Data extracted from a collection
+ + + + +

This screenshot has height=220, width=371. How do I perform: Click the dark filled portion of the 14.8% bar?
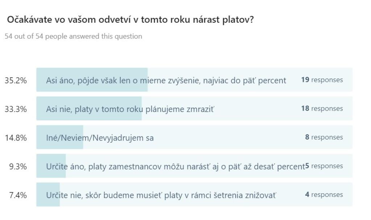[60, 137]
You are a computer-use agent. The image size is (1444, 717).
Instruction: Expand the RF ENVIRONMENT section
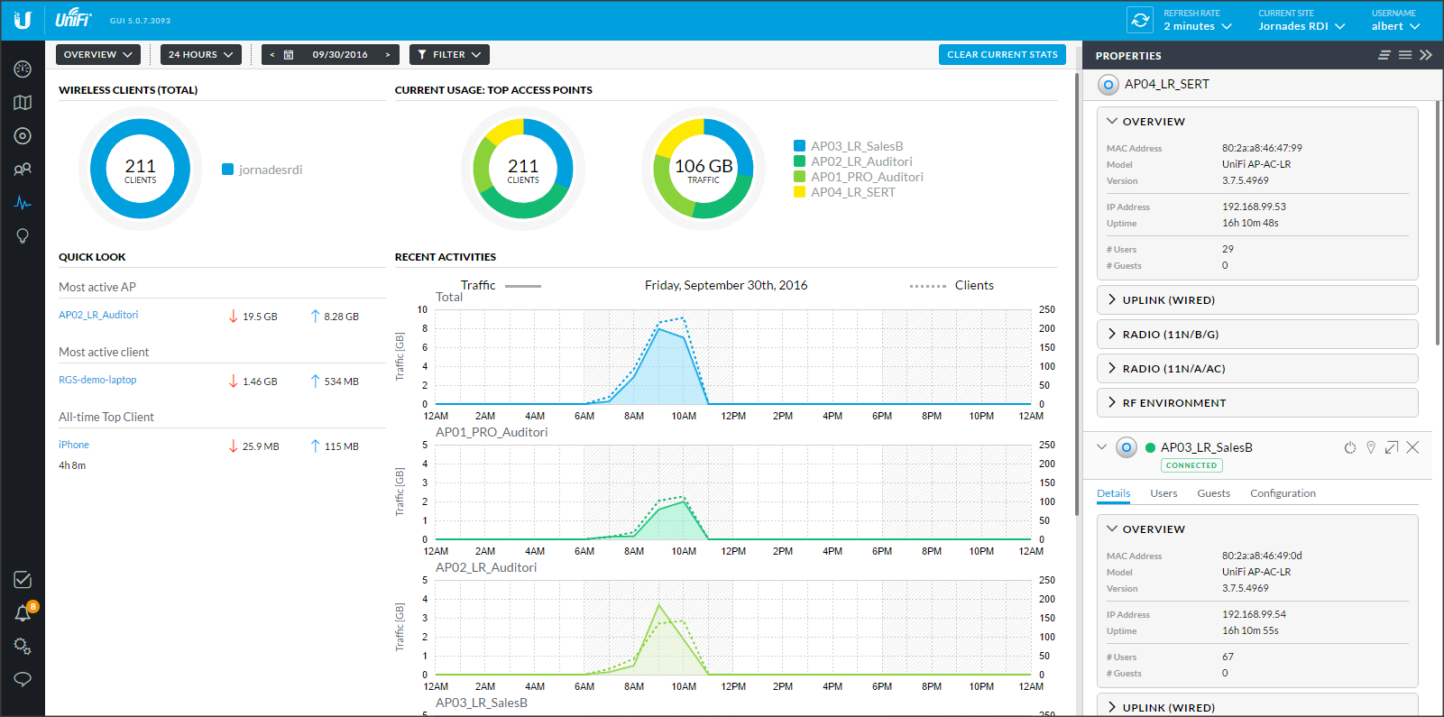tap(1173, 403)
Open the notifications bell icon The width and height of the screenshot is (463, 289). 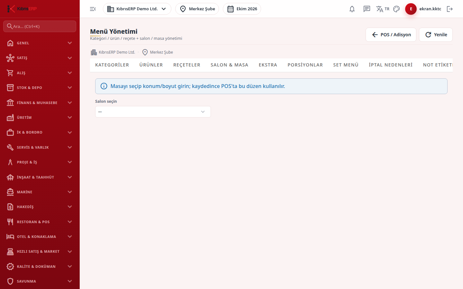click(x=352, y=9)
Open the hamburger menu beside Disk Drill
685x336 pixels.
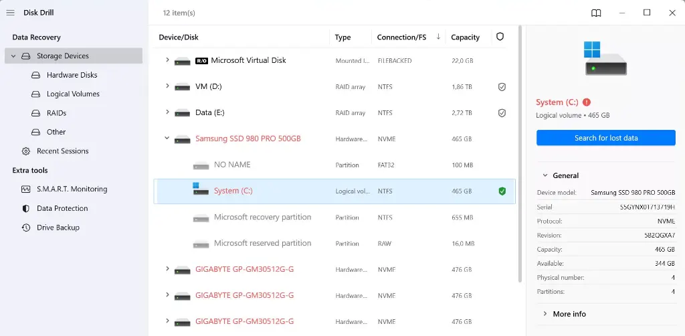pyautogui.click(x=10, y=13)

+ + + + +

The task: With pictures left out, transcribe each line from the one containing "Open the hamburger menu beside Disk Drill" through the end of the data, both ends included.

Task output:
Open the hamburger menu beside Disk Drill
685x336 pixels.
pyautogui.click(x=10, y=13)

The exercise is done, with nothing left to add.